Tuna ceviche from Around my French Table for French Fridays with Dorie on eatlivetravelwrite.comWe’re down to the last few months of recipes in Around my French Table here at French Fridays with Dorie – just 31 recipes left to complete – around 6 more months.  While it’s very exciting to think that I have not missed a week since we started in October 2010, what it does mean is that we are left with a somewhat odd assortment of “bits and bobs” recipes. And, a lot of fish.  There are only 2 fish recipe left that I will actually eat but hey, we all know that won’t stop me making the others.
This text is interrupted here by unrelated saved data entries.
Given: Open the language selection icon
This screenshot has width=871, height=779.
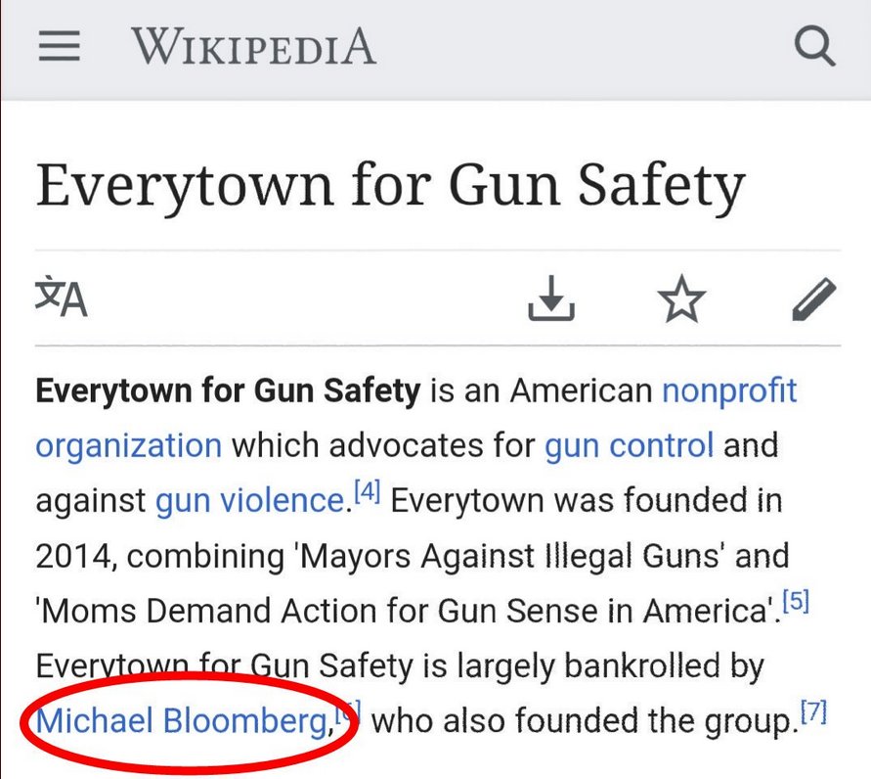Looking at the screenshot, I should [62, 298].
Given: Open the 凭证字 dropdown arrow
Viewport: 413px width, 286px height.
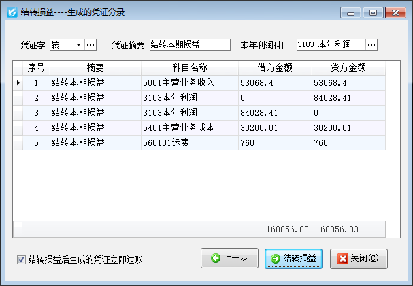Looking at the screenshot, I should (x=78, y=45).
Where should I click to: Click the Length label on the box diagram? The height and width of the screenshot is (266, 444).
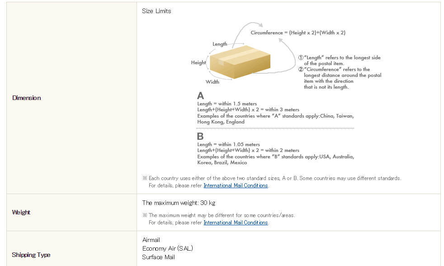(220, 44)
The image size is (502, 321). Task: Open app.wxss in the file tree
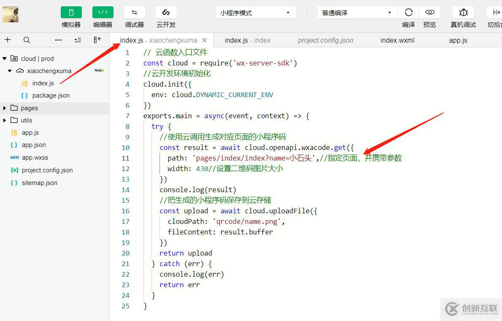[35, 158]
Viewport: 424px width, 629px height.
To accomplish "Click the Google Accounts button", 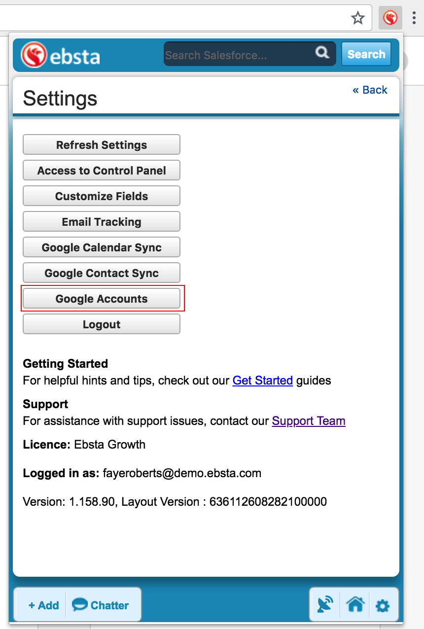I will click(102, 299).

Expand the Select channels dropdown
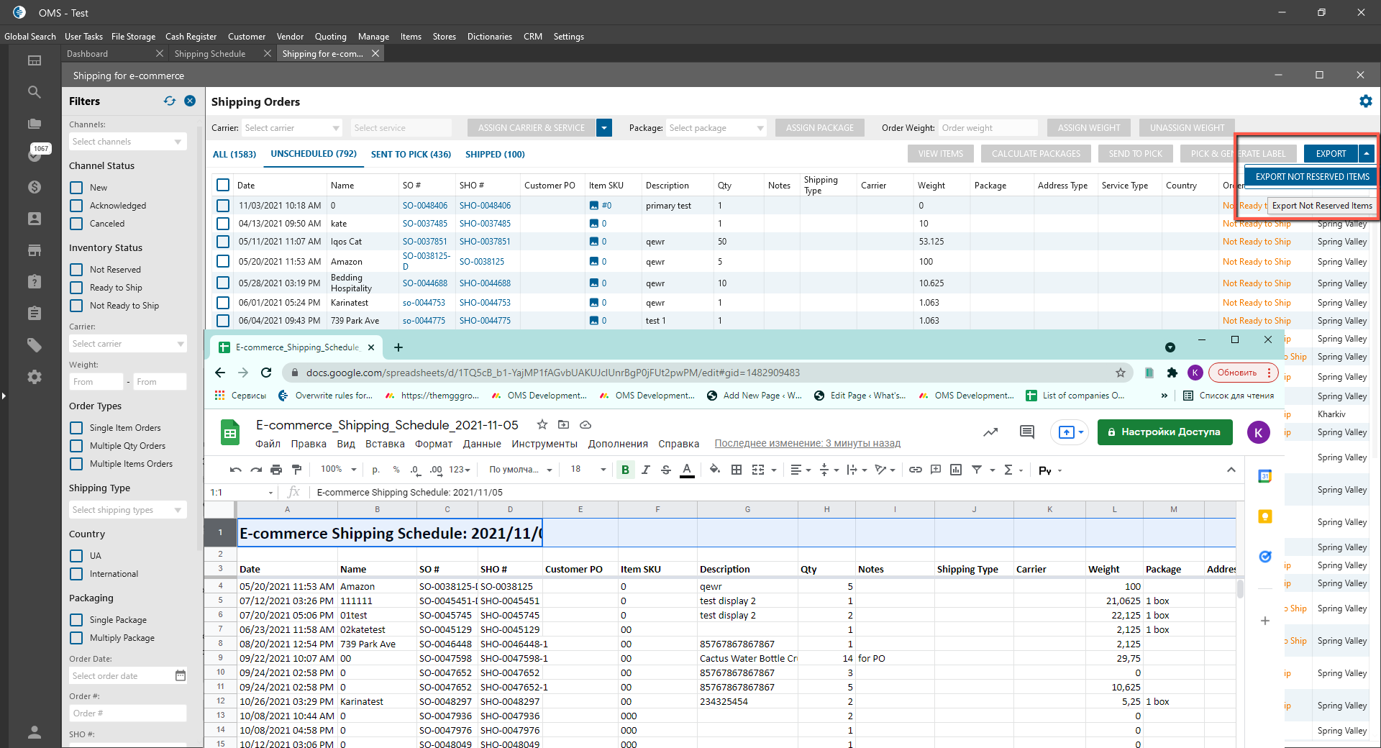click(x=127, y=142)
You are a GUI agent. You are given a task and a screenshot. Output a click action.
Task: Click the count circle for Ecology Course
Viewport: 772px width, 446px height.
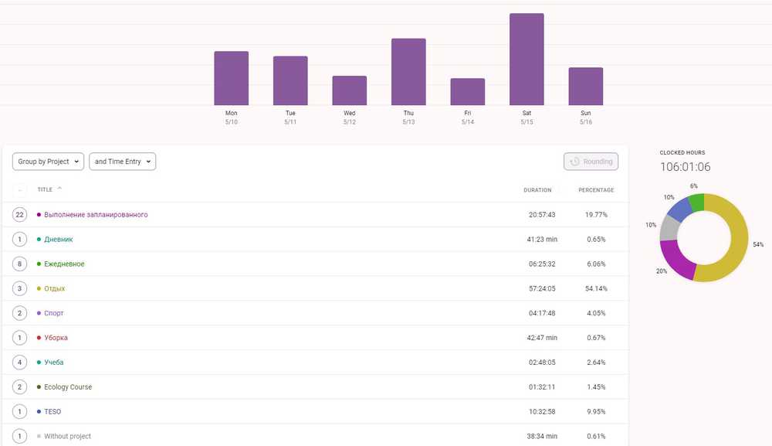(20, 387)

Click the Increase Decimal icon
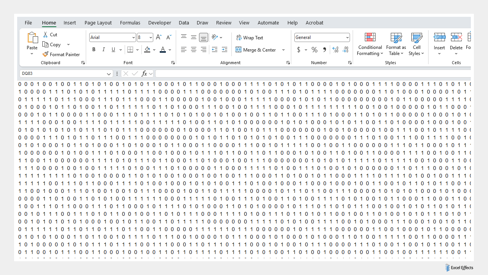[x=335, y=50]
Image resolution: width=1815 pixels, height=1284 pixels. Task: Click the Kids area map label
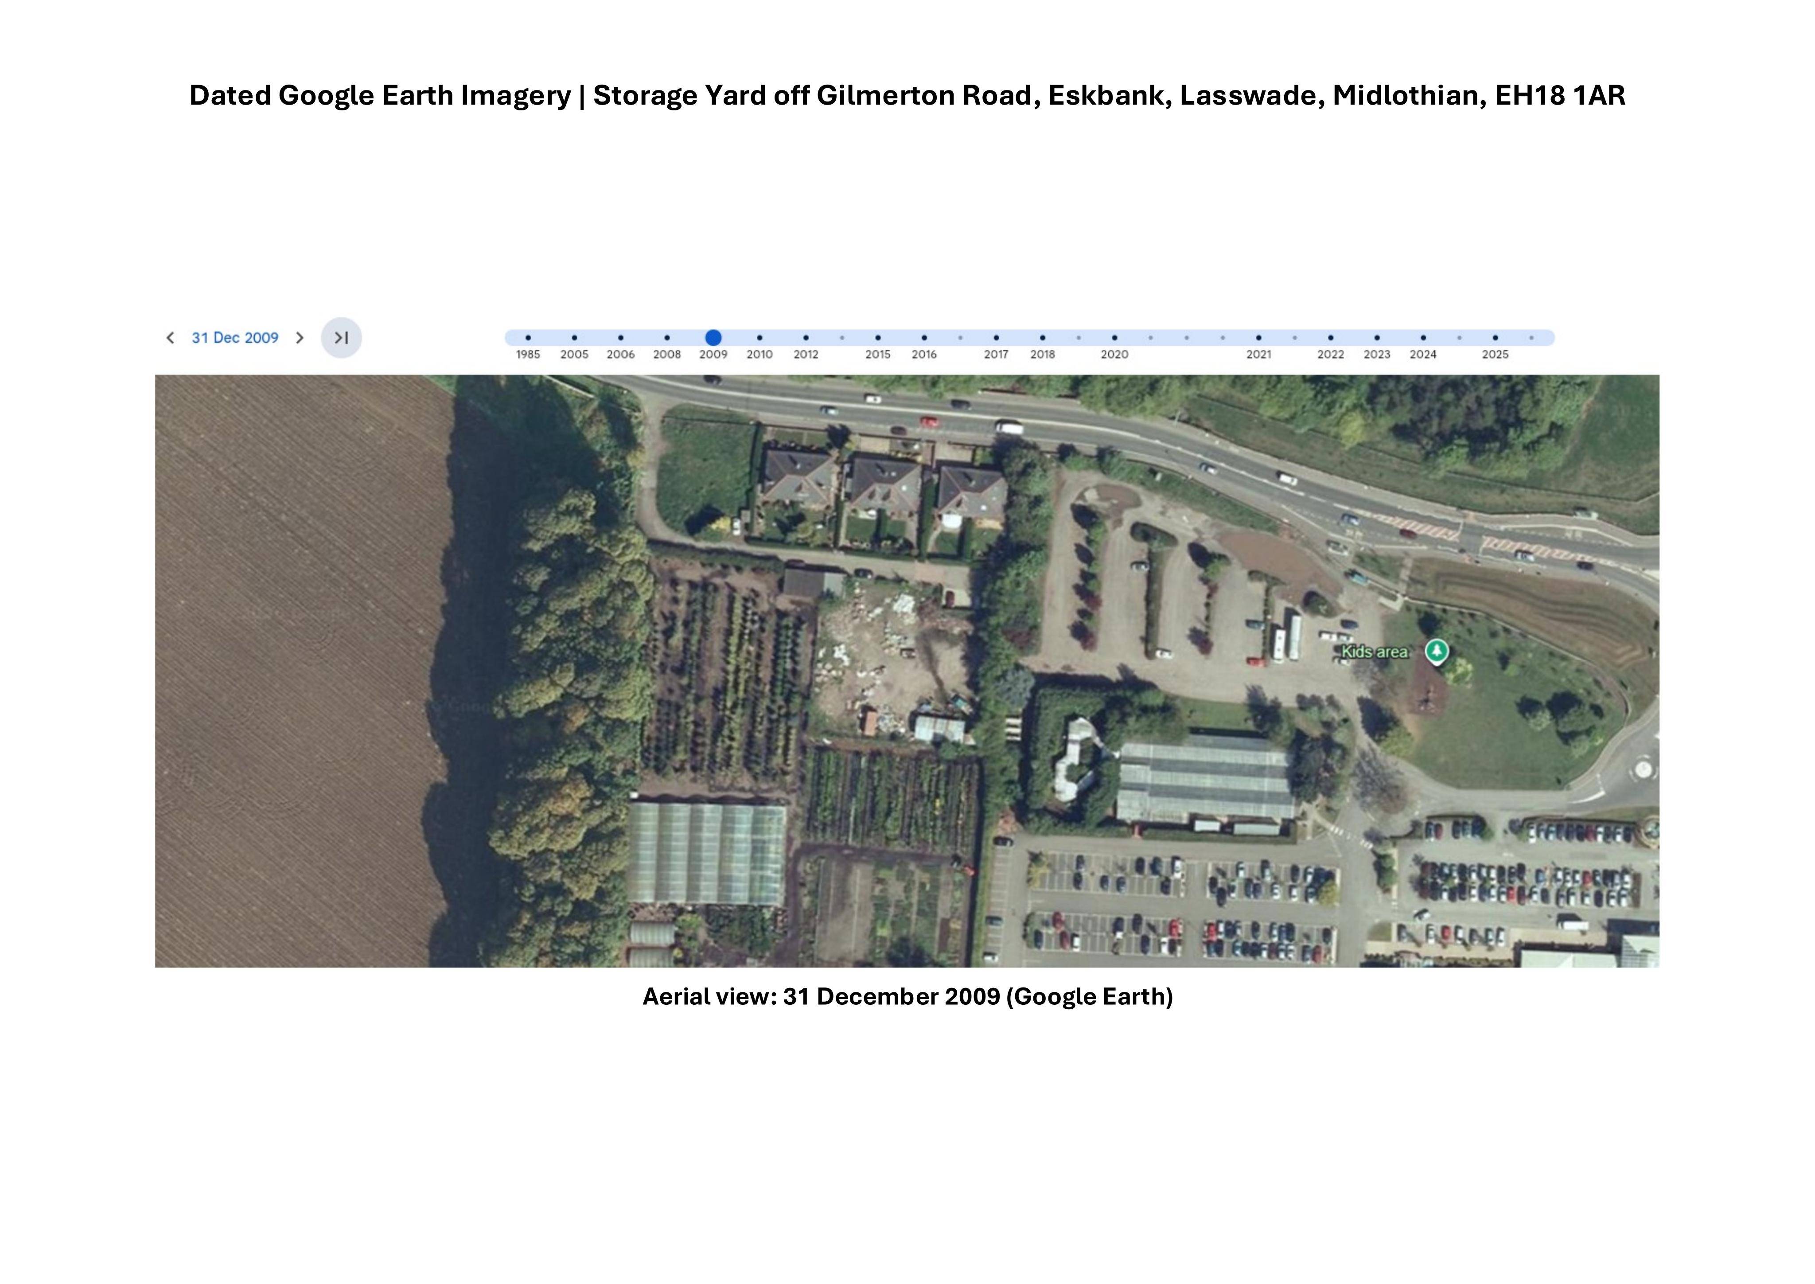pyautogui.click(x=1375, y=651)
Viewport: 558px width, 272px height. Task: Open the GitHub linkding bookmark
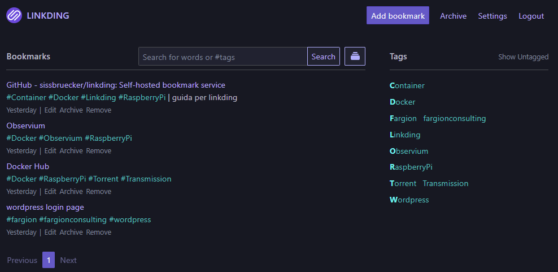pyautogui.click(x=116, y=85)
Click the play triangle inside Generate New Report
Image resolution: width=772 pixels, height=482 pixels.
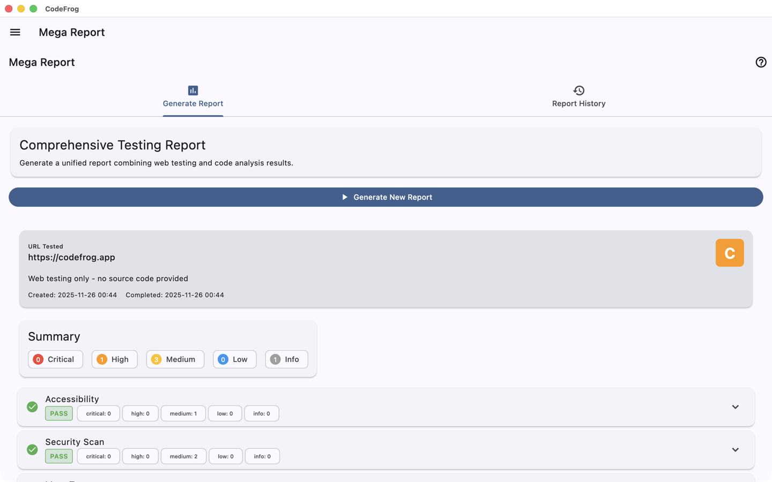[x=345, y=197]
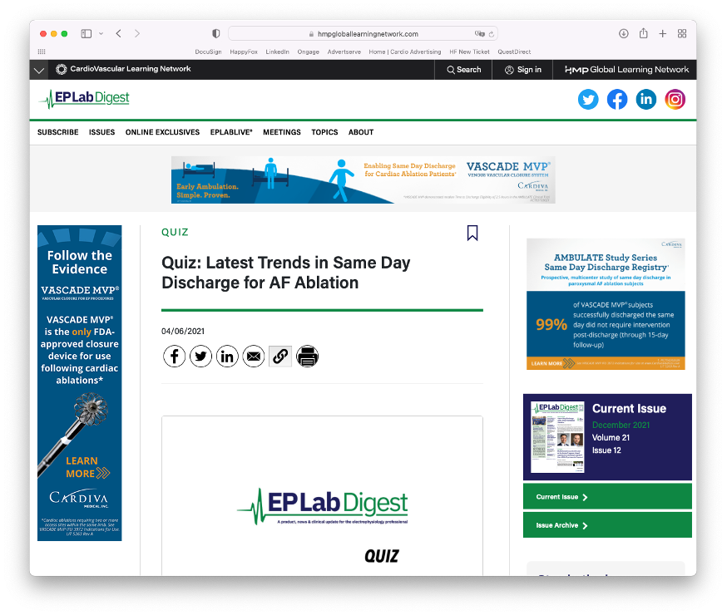Open the Safari sidebar options dropdown arrow

[101, 34]
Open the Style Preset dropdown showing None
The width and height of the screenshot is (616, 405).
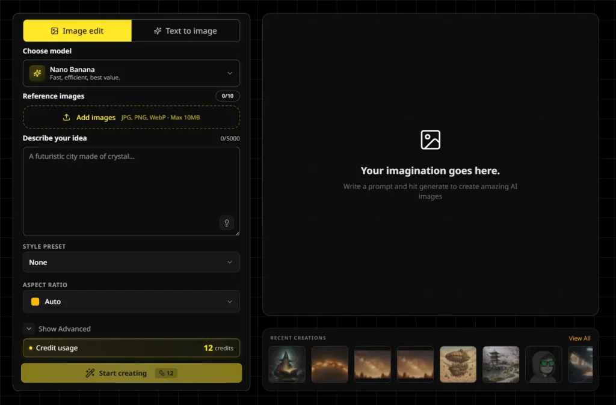point(131,262)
It will just be a bit of a bonus for Mr Neil. Like this week. Our recipe was tuna and mango ceviche, calling for sushi-grade tuna (which, fortunately we can get at the local fishmonger’s at the end of our street), some mango, avocado, lime, spices, oil and lime juice.  I left the mango out (it was kinda chilly this weekend and it felt somehow wrong to use such a tropical flavour… Like any ceviche, this was easy to assemble and Mr Neil enjoyed this (although, somehow, I managed to make this a little on the spicy side – even for him – with a little too much chili pepper!). Would I make it again? Of course – just not for me. It’s an easy, elegant appetizer that, with the mango would look even better – perfect for a summer dinner party!

Get the recipe for Dorie Greenspan’s tuna and mango ceviche here or on page 178 of Around my French Table.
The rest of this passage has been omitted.